As time goes by, recycling is becoming more important. Our world isn’t getting any bigger and resources are limited. In this post we highlight some interesting recycling trends.

No more plastic

As useful as it is, plastic is bad for wildlife and ecosystems. And it just doesn’t go away— it takes between 500 and 1000 years for the stuff to corrode. Polystyrene is particularly nasty because it breaks down easily and can be spread by the wind. As a result, it often ends up seeping into the earth and groundwater. It’s already starting — you have to pay 10 cents for a plastic bag at The Warehouse — and we wouldn’t be surprised if many cities will eventually ban certain plastics entirely.

Biodegradable plastic

This seems like a good compromise. And the demand for biodegradable plastic resins, like plant-derived polylactic acid, is growing steadily. Biodegradable plastic can be used in clothing, car parts, and electrical parts, etc. However, we need adequate municipal recycling and composting systems to break down the plant-based material. If not, they won’t corrode. And if mixed with other kinds of plastic, polylactic acid packaging will contaminate the lot making recycling impossible. Another possible downside is that biodegradable plastic may cause the public to be complacent and not worry so much about recycling.

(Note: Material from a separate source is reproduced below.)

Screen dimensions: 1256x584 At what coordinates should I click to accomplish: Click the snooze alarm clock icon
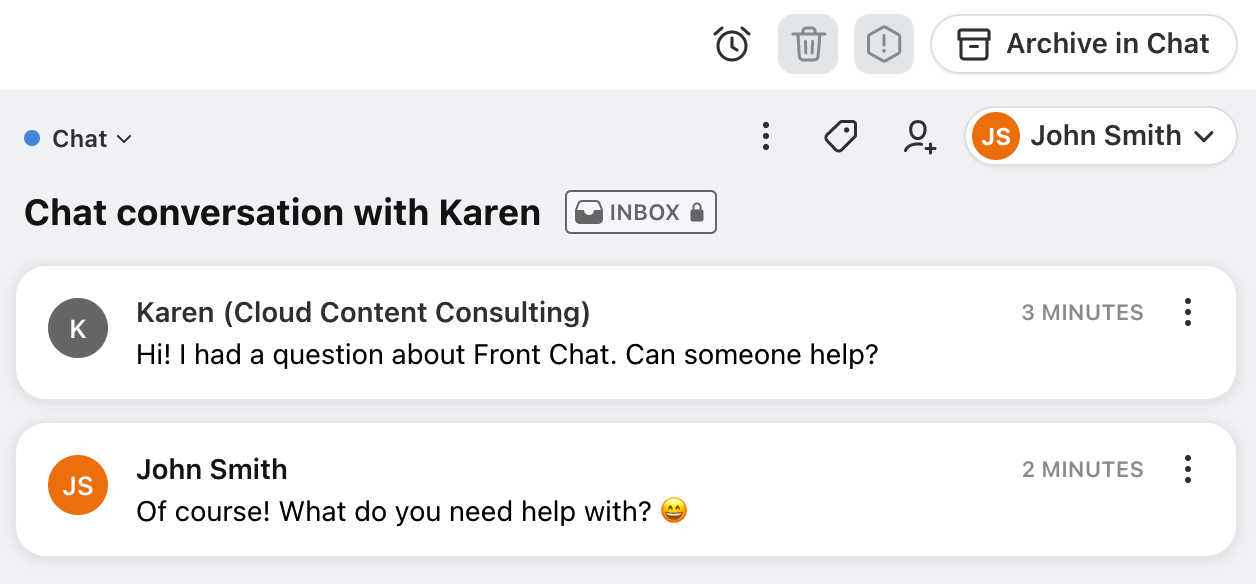point(732,44)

More corporate responsibility

Consumers are becoming increasingly concerned about sustainability. So, companies are beginning to take corporate responsibility seriously. Greenwashing (making false or misleading claims about the environmental benefits of products and services) is now harder to get away with.

Here’s an example of what’s happening in Britain: British families throw away about 4.2 million tonnes of food every year. So, the main UK supermarket chains, including Waitrose and Tescos, have developed programmes to redistribute food to the poor or to put some of it back into the food production process. For example, Waitrose is using waste foot to manufacture animal feed.

3-D printing

3-D printing is amazing — one day we might even be able to build a house using the technology! Though it is possible 3-D printing could increase our dependence on plastic, many people are grinding up old plastic, like Lego blocks and plastic containers, to make new products. Now, that’s recycling in action.

Recycling is easy

In Auckland, recycling couldn’t be easier. For personal waste, all households have separate bins for recycling and other waste. If you’re in business, just put your recycling to the side and companies like ours will do the rest.